-- 課題 --
以下のデータで「This」という文字列を含む行はいくつあるか。数だけを答えよ。

---

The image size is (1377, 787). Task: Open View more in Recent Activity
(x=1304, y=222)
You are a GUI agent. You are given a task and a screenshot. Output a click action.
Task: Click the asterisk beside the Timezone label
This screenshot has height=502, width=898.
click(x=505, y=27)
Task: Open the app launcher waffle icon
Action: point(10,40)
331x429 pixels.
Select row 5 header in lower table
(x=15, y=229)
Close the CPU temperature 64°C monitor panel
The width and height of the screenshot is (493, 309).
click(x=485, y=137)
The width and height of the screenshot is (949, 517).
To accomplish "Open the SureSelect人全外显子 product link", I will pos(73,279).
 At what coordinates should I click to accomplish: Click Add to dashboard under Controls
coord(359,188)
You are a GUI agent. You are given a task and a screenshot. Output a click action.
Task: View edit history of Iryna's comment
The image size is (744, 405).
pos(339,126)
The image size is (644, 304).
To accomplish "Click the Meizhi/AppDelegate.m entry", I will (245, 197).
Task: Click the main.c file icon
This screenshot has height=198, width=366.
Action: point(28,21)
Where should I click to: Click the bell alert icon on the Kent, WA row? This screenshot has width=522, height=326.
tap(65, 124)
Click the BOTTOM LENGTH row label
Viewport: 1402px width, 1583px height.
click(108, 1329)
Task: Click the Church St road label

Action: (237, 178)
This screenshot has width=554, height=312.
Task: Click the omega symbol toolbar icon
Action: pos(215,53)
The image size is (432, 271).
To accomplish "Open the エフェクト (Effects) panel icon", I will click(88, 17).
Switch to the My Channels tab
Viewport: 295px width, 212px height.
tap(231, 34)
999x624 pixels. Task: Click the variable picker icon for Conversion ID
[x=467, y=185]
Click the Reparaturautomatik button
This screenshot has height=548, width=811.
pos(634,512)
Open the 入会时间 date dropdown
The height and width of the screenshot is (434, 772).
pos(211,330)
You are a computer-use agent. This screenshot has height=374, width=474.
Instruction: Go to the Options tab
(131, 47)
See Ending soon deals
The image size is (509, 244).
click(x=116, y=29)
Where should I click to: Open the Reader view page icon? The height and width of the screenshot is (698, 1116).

---

-- 解答 --
6